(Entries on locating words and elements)
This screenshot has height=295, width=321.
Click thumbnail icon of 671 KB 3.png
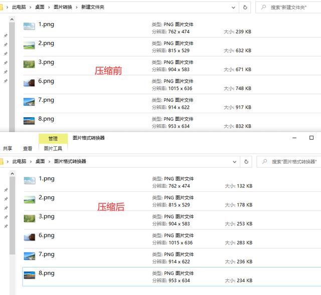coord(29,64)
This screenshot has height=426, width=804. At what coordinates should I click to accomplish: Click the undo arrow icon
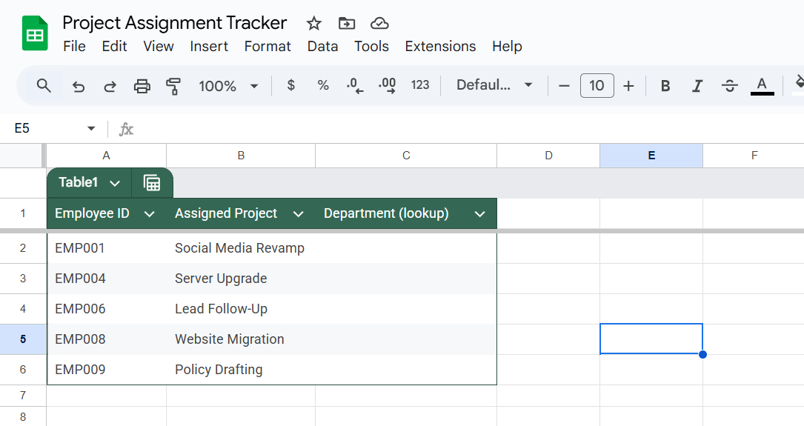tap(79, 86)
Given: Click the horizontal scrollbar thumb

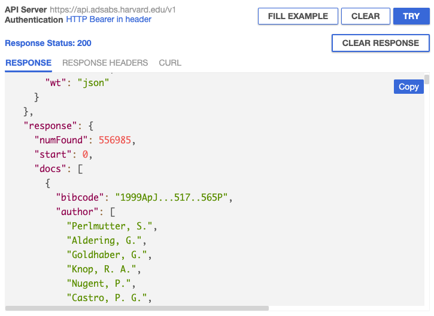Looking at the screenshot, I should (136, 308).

WHAT IS REQUIRED: Rewrite the records above, replacing "icon" with "button" wherever it occurs and leaving everything else unchanged. Omit the pictures from your answer.

ANSWER TO THIS TASK:
This screenshot has height=295, width=321.
Click thumbnail button of 671 KB 3.png
coord(29,64)
This screenshot has height=426, width=804. At what coordinates should I click to accomplish: Click the undo arrow button
tap(79, 86)
Given: Click the horizontal scrollbar thumb

Looking at the screenshot, I should (136, 308).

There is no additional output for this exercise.